Instrução A
Segundo o excerto sobre José Luís Sabido, em que ano ele conseguiu emigrar para os Estados Unidos da América?

Excerto da fonte
____________

Dele se publicou, em 2003, Tires Terra de Canteiros, onde desfiou, «assim a eito, memórias de tempos idos que, doutra forma, a pouco e pouco se esfumariam na joeira inexorável da vida», como tive ocasião de anotar no preâmbulo desse livro.
E se Tires Terra de Canteiros foi ímpar evocação do trabalho da pedra, Tires quando eu Era Pequenino, de 2005, constitui retrato vivo das famílias da localidade, entre 1944 e 1948. Histórias para não esquecer.
           O facto de, em 1971, ter conseguido emigrar para os Estados Unidos da América, após tentativas goradas, na década de 60, para a África do Sul e o Canadá, deu-lhe a ideia de escrever Os Cavalos do Senhor Morgado, em duas partes (publicadas em 2005 e 2008), a dar conta, romanceada mas candente, das agruras vividas em Portugal, mormente pela classe operária, sob a ditadura salazarista. A permanência na América não podia, em seu entender, deixar de ter também o seu testemunho.
            José Luís Sabido é assim. A vida não passa por ele – é ele quem na conduz! Por isso, os seus «versos soltos» incluídos na antologia Cinzelar as Palavras como as pedras… em S. Domingos de Rana (Associação Cultural de Cascais, 2009, p. 43-52) falam de deus, dos crimes, da mentira, da guerra, do sem-abrigo e… dos -ismos:

                                    De todos os muitos ismos
                                    Resta-nos apenas um
                                    É o humano egoísmo
                                    É só ele e mais nenhum!

            Ismos, sufixo das teorias baptizadas, das bandeiras de muitas lutas. Ele aparece aqui, neste Um Anjo e Quatro Virgens – título, de facto, estranho para um livro. Não é, como se verá, porque se trata de um libelo contra o fanatismo religioso, totalmente desprovido do calor humano, cego, implacável.

____________

Dados do exercício
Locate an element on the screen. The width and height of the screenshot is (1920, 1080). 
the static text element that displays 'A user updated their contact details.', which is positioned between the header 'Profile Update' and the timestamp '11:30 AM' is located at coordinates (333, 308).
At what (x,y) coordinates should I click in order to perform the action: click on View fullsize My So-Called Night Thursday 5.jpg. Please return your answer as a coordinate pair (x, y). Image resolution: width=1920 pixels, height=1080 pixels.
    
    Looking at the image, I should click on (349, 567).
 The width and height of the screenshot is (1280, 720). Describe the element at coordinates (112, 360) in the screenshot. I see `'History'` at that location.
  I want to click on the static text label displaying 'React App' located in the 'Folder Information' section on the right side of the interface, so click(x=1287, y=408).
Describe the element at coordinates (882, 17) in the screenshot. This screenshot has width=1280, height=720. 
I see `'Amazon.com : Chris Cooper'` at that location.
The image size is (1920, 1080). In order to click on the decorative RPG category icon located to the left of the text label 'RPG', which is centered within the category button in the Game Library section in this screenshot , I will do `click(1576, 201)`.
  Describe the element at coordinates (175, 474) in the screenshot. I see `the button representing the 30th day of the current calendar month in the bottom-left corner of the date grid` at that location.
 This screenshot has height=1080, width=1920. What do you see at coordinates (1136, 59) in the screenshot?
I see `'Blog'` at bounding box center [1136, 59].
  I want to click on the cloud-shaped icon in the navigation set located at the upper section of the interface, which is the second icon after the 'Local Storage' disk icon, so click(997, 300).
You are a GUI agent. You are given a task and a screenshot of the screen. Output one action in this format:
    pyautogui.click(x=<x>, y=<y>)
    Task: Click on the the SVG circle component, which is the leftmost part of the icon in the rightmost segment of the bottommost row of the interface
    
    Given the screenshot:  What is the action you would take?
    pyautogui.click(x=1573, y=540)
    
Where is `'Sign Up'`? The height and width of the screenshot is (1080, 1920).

____________

Instrução B
Apresente em forma de lista JSON de strings as linhas das entradas, começando pela linha que contém "The image size" e seguindo até ao fim das entradas, ambas as extremidades incluídas. Use uma string por linha e omita as linhas em branco.

Resposta correta A
Em 1971.

Resposta correta B
[
  "The image size is (1920, 1080). In order to click on the decorative RPG category icon located to the left of the text label 'RPG', which is centered within the category button in the Game Library section in this screenshot , I will do `click(1576, 201)`.",
  "  Describe the element at coordinates (175, 474) in the screenshot. I see `the button representing the 30th day of the current calendar month in the bottom-left corner of the date grid` at that location.",
  " This screenshot has height=1080, width=1920. What do you see at coordinates (1136, 59) in the screenshot?",
  "I see `'Blog'` at bounding box center [1136, 59].",
  "  I want to click on the cloud-shaped icon in the navigation set located at the upper section of the interface, which is the second icon after the 'Local Storage' disk icon, so click(997, 300).",
  "You are a GUI agent. You are given a task and a screenshot of the screen. Output one action in this format:",
  "    pyautogui.click(x=<x>, y=<y>)",
  "    Task: Click on the the SVG circle component, which is the leftmost part of the icon in the rightmost segment of the bottommost row of the interface",
  "    Given the screenshot:  What is the action you would take?",
  "    pyautogui.click(x=1573, y=540)",
  "Where is `'Sign Up'`? The height and width of the screenshot is (1080, 1920)."
]